---- Listed entries
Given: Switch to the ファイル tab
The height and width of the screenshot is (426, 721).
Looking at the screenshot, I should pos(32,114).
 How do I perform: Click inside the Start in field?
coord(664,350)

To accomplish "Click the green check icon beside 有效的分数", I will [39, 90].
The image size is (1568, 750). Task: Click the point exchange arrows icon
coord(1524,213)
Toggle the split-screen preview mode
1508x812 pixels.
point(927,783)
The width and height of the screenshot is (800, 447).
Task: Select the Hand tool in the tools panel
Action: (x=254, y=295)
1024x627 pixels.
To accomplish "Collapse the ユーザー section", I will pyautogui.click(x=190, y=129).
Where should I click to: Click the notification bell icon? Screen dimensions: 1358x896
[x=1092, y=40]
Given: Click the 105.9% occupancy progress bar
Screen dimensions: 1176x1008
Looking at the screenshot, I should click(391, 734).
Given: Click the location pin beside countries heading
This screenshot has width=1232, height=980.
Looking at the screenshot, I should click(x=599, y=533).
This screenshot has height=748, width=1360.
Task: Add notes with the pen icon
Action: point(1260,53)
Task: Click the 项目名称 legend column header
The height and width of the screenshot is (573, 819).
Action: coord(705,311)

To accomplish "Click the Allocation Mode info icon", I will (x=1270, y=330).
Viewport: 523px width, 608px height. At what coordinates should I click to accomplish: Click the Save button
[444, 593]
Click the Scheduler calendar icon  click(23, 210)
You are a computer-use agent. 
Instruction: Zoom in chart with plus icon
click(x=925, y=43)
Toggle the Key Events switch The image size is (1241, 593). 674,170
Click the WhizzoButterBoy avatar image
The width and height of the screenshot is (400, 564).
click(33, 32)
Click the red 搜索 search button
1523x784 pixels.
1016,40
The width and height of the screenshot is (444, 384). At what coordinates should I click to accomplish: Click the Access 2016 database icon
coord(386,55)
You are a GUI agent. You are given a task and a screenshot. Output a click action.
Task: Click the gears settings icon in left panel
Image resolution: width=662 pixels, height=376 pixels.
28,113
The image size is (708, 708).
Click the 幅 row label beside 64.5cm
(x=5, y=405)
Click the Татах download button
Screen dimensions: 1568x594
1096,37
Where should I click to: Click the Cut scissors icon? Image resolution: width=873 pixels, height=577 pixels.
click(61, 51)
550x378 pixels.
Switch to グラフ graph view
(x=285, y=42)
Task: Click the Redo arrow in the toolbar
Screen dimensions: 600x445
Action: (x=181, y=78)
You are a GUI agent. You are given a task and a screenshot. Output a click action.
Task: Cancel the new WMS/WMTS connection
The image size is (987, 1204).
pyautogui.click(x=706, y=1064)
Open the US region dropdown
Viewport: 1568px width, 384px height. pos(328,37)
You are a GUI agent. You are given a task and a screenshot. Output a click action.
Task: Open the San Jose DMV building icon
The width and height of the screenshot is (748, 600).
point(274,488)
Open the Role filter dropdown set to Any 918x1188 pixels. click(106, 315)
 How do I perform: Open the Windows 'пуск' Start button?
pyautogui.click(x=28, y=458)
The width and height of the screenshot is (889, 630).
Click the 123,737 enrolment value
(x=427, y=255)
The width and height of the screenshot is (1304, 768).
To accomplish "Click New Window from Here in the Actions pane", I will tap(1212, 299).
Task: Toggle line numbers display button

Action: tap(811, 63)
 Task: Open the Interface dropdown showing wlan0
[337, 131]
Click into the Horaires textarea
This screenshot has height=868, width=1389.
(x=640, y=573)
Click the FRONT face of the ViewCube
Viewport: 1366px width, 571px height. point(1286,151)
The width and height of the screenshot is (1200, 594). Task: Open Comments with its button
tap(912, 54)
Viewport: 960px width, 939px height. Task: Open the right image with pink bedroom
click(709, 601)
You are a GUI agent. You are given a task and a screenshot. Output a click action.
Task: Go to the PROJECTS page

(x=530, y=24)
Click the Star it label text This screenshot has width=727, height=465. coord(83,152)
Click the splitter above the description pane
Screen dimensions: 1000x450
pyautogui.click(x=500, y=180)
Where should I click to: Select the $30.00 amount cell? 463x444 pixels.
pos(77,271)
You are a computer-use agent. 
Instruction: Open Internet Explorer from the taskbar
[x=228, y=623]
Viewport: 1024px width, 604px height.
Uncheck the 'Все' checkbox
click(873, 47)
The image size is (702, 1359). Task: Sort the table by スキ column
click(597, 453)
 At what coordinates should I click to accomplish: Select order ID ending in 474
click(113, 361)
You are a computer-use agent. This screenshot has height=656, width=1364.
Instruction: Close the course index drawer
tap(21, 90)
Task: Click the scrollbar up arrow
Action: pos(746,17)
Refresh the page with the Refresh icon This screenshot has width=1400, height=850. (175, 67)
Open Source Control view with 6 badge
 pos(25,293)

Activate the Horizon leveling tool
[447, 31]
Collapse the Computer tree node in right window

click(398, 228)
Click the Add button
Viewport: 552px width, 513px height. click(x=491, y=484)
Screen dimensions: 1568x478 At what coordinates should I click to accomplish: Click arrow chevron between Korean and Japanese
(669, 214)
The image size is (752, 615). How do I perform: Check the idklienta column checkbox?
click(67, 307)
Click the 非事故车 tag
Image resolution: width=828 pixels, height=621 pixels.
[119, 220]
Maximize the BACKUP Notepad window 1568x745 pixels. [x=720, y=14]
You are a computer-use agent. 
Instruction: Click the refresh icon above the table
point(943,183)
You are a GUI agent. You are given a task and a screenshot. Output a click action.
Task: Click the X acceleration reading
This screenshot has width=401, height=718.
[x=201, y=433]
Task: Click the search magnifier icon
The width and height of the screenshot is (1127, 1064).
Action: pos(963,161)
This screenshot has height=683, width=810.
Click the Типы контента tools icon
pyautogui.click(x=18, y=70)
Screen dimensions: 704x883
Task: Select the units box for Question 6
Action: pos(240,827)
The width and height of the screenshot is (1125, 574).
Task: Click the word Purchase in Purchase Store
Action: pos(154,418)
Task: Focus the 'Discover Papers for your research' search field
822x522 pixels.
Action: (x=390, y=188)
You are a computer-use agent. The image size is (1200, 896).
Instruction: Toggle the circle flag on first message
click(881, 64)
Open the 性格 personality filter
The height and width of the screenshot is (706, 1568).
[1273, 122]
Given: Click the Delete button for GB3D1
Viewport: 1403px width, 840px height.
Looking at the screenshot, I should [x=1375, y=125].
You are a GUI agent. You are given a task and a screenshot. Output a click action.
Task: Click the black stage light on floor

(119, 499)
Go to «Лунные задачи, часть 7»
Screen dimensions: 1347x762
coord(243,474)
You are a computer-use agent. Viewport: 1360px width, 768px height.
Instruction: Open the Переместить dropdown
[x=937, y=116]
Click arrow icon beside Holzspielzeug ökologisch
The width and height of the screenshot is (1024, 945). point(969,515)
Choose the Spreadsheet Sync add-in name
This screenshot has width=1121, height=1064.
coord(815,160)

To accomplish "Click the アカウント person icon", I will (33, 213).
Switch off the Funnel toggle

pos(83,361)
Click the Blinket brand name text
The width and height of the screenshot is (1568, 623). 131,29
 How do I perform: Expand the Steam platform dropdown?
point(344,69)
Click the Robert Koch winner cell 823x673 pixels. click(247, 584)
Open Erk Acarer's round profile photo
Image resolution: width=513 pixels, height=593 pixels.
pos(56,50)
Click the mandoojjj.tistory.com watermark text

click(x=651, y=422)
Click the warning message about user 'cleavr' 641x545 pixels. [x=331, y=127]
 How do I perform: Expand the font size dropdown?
--------
Problem description: All the entries above are to be transcribed without any alteration.

Output of the task:
Given: Switch to the ファイル tab
The height and width of the screenshot is (426, 721).
Looking at the screenshot, I should pos(32,114).
 How do I perform: Click inside the Start in field?
coord(664,350)

To accomplish "Click the green check icon beside 有效的分数", I will [39, 90].
The image size is (1568, 750). Task: Click the point exchange arrows icon
coord(1524,213)
Toggle the split-screen preview mode
1508x812 pixels.
point(927,783)
The width and height of the screenshot is (800, 447).
Task: Select the Hand tool in the tools panel
Action: (x=254, y=295)
1024x627 pixels.
To accomplish "Collapse the ユーザー section", I will pyautogui.click(x=190, y=129).
Where should I click to: Click the notification bell icon? Screen dimensions: 1358x896
[x=1092, y=40]
Given: Click the 105.9% occupancy progress bar
Screen dimensions: 1176x1008
Looking at the screenshot, I should click(391, 734).
Given: Click the location pin beside countries heading
This screenshot has width=1232, height=980.
Looking at the screenshot, I should click(x=599, y=533).
This screenshot has height=748, width=1360.
Task: Add notes with the pen icon
Action: point(1260,53)
Task: Click the 项目名称 legend column header
The height and width of the screenshot is (573, 819).
Action: coord(705,311)

To accomplish "Click the Allocation Mode info icon", I will (x=1270, y=330).
Viewport: 523px width, 608px height. At what coordinates should I click to accomplish: Click the Save button
[444, 593]
Click the Scheduler calendar icon  click(23, 210)
You are a computer-use agent. 
Instruction: Zoom in chart with plus icon
click(x=925, y=43)
Toggle the Key Events switch The image size is (1241, 593). 674,170
Click the WhizzoButterBoy avatar image
The width and height of the screenshot is (400, 564).
click(33, 32)
Click the red 搜索 search button
1523x784 pixels.
1016,40
The width and height of the screenshot is (444, 384). At what coordinates should I click to accomplish: Click the Access 2016 database icon
coord(386,55)
You are a GUI agent. You are given a task and a screenshot. Output a click action.
Task: Click the gears settings icon in left panel
Image resolution: width=662 pixels, height=376 pixels.
28,113
The image size is (708, 708).
Click the 幅 row label beside 64.5cm
(x=5, y=405)
Click the Татах download button
Screen dimensions: 1568x594
1096,37
Where should I click to: Click the Cut scissors icon? Image resolution: width=873 pixels, height=577 pixels.
click(61, 51)
550x378 pixels.
Switch to グラフ graph view
(x=285, y=42)
Task: Click the Redo arrow in the toolbar
Screen dimensions: 600x445
Action: (x=181, y=78)
You are a GUI agent. You are given a task and a screenshot. Output a click action.
Task: Cancel the new WMS/WMTS connection
The image size is (987, 1204).
pyautogui.click(x=706, y=1064)
Open the US region dropdown
Viewport: 1568px width, 384px height. pos(328,37)
You are a GUI agent. You are given a task and a screenshot. Output a click action.
Task: Open the San Jose DMV building icon
The width and height of the screenshot is (748, 600).
point(274,488)
Open the Role filter dropdown set to Any 918x1188 pixels. click(106, 315)
 How do I perform: Open the Windows 'пуск' Start button?
pyautogui.click(x=28, y=458)
The width and height of the screenshot is (889, 630).
Click the 123,737 enrolment value
(x=427, y=255)
The width and height of the screenshot is (1304, 768).
To accomplish "Click New Window from Here in the Actions pane", I will tap(1212, 299).
Task: Toggle line numbers display button

Action: tap(811, 63)
 Task: Open the Interface dropdown showing wlan0
[337, 131]
Click into the Horaires textarea
This screenshot has height=868, width=1389.
(x=640, y=573)
Click the FRONT face of the ViewCube
Viewport: 1366px width, 571px height. point(1286,151)
The width and height of the screenshot is (1200, 594). Task: Open Comments with its button
tap(912, 54)
Viewport: 960px width, 939px height. Task: Open the right image with pink bedroom
click(709, 601)
You are a GUI agent. You are given a task and a screenshot. Output a click action.
Task: Go to the PROJECTS page

(x=530, y=24)
Click the Star it label text This screenshot has width=727, height=465. coord(83,152)
Click the splitter above the description pane
Screen dimensions: 1000x450
pyautogui.click(x=500, y=180)
Where should I click to: Select the $30.00 amount cell? 463x444 pixels.
pos(77,271)
You are a computer-use agent. 
Instruction: Open Internet Explorer from the taskbar
[x=228, y=623]
Viewport: 1024px width, 604px height.
Uncheck the 'Все' checkbox
click(873, 47)
The image size is (702, 1359). Task: Sort the table by スキ column
click(597, 453)
 At what coordinates should I click to accomplish: Select order ID ending in 474
click(113, 361)
You are a computer-use agent. This screenshot has height=656, width=1364.
Instruction: Close the course index drawer
tap(21, 90)
Task: Click the scrollbar up arrow
Action: pos(746,17)
Refresh the page with the Refresh icon This screenshot has width=1400, height=850. (175, 67)
Open Source Control view with 6 badge
 pos(25,293)

Activate the Horizon leveling tool
[447, 31]
Collapse the Computer tree node in right window

click(398, 228)
Click the Add button
Viewport: 552px width, 513px height. click(x=491, y=484)
Screen dimensions: 1568x478 At what coordinates should I click to accomplish: Click arrow chevron between Korean and Japanese
(669, 214)
The image size is (752, 615). How do I perform: Check the idklienta column checkbox?
click(67, 307)
Click the 非事故车 tag
Image resolution: width=828 pixels, height=621 pixels.
[119, 220]
Maximize the BACKUP Notepad window 1568x745 pixels. [x=720, y=14]
You are a computer-use agent. 
Instruction: Click the refresh icon above the table
point(943,183)
You are a GUI agent. You are given a task and a screenshot. Output a click action.
Task: Click the X acceleration reading
This screenshot has width=401, height=718.
[x=201, y=433]
Task: Click the search magnifier icon
The width and height of the screenshot is (1127, 1064).
Action: pos(963,161)
This screenshot has height=683, width=810.
Click the Типы контента tools icon
pyautogui.click(x=18, y=70)
Screen dimensions: 704x883
Task: Select the units box for Question 6
Action: pos(240,827)
The width and height of the screenshot is (1125, 574).
Task: Click the word Purchase in Purchase Store
Action: pos(154,418)
Task: Focus the 'Discover Papers for your research' search field
822x522 pixels.
Action: (x=390, y=188)
You are a computer-use agent. The image size is (1200, 896).
Instruction: Toggle the circle flag on first message
click(881, 64)
Open the 性格 personality filter
The height and width of the screenshot is (706, 1568).
[1273, 122]
Given: Click the Delete button for GB3D1
Viewport: 1403px width, 840px height.
Looking at the screenshot, I should [x=1375, y=125].
You are a GUI agent. You are given a task and a screenshot. Output a click action.
Task: Click the black stage light on floor

(119, 499)
Go to «Лунные задачи, часть 7»
Screen dimensions: 1347x762
coord(243,474)
You are a computer-use agent. Viewport: 1360px width, 768px height.
Instruction: Open the Переместить dropdown
[x=937, y=116]
Click arrow icon beside Holzspielzeug ökologisch
The width and height of the screenshot is (1024, 945). point(969,515)
Choose the Spreadsheet Sync add-in name
This screenshot has width=1121, height=1064.
coord(815,160)

To accomplish "Click the アカウント person icon", I will (33, 213).
Switch off the Funnel toggle

pos(83,361)
Click the Blinket brand name text
The width and height of the screenshot is (1568, 623). 131,29
 How do I perform: Expand the Steam platform dropdown?
point(344,69)
Click the Robert Koch winner cell 823x673 pixels. click(247, 584)
Open Erk Acarer's round profile photo
Image resolution: width=513 pixels, height=593 pixels.
pos(56,50)
Click the mandoojjj.tistory.com watermark text

click(x=651, y=422)
Click the warning message about user 'cleavr' 641x545 pixels. [x=331, y=127]
 How do I perform: Expand the font size dropdown?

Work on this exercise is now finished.